A word-for-word repeat of the records below is what this calls for.

======

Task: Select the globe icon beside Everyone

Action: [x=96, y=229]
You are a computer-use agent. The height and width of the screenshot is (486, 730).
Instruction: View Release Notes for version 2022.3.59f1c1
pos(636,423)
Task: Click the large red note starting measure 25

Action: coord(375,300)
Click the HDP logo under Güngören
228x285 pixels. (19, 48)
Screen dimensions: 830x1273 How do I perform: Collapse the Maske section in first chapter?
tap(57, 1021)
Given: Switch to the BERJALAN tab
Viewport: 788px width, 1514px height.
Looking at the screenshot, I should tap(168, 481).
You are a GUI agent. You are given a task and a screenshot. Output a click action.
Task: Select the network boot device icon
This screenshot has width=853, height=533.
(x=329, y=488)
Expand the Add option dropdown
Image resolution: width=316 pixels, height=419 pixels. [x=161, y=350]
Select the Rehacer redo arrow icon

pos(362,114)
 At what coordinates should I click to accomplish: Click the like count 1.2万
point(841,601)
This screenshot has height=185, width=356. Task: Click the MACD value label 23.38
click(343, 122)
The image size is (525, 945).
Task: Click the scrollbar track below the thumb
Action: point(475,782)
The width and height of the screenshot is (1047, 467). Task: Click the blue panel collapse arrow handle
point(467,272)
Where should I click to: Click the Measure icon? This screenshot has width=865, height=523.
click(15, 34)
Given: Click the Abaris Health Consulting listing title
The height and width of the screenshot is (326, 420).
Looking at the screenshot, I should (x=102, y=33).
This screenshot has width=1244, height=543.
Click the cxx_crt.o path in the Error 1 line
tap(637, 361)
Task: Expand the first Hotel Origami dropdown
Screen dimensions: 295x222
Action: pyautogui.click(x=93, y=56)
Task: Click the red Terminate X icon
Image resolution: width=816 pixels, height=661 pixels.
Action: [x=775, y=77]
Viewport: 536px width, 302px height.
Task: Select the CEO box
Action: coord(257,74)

======

Output of the exercise:
Task: Select the globe icon beside Everyone

Action: [x=96, y=229]
You are a computer-use agent. The height and width of the screenshot is (486, 730).
Instruction: View Release Notes for version 2022.3.59f1c1
pos(636,423)
Task: Click the large red note starting measure 25

Action: coord(375,300)
Click the HDP logo under Güngören
228x285 pixels. (19, 48)
Screen dimensions: 830x1273 How do I perform: Collapse the Maske section in first chapter?
tap(57, 1021)
Given: Switch to the BERJALAN tab
Viewport: 788px width, 1514px height.
Looking at the screenshot, I should tap(168, 481).
You are a GUI agent. You are given a task and a screenshot. Output a click action.
Task: Select the network boot device icon
This screenshot has width=853, height=533.
(x=329, y=488)
Expand the Add option dropdown
Image resolution: width=316 pixels, height=419 pixels. [x=161, y=350]
Select the Rehacer redo arrow icon

pos(362,114)
 At what coordinates should I click to accomplish: Click the like count 1.2万
point(841,601)
This screenshot has height=185, width=356. Task: Click the MACD value label 23.38
click(343, 122)
The image size is (525, 945).
Task: Click the scrollbar track below the thumb
Action: point(475,782)
The width and height of the screenshot is (1047, 467). Task: Click the blue panel collapse arrow handle
point(467,272)
Where should I click to: Click the Measure icon? This screenshot has width=865, height=523.
click(15, 34)
Given: Click the Abaris Health Consulting listing title
The height and width of the screenshot is (326, 420).
Looking at the screenshot, I should (x=102, y=33).
This screenshot has width=1244, height=543.
Click the cxx_crt.o path in the Error 1 line
tap(637, 361)
Task: Expand the first Hotel Origami dropdown
Screen dimensions: 295x222
Action: pyautogui.click(x=93, y=56)
Task: Click the red Terminate X icon
Image resolution: width=816 pixels, height=661 pixels.
Action: [x=775, y=77]
Viewport: 536px width, 302px height.
Task: Select the CEO box
Action: coord(257,74)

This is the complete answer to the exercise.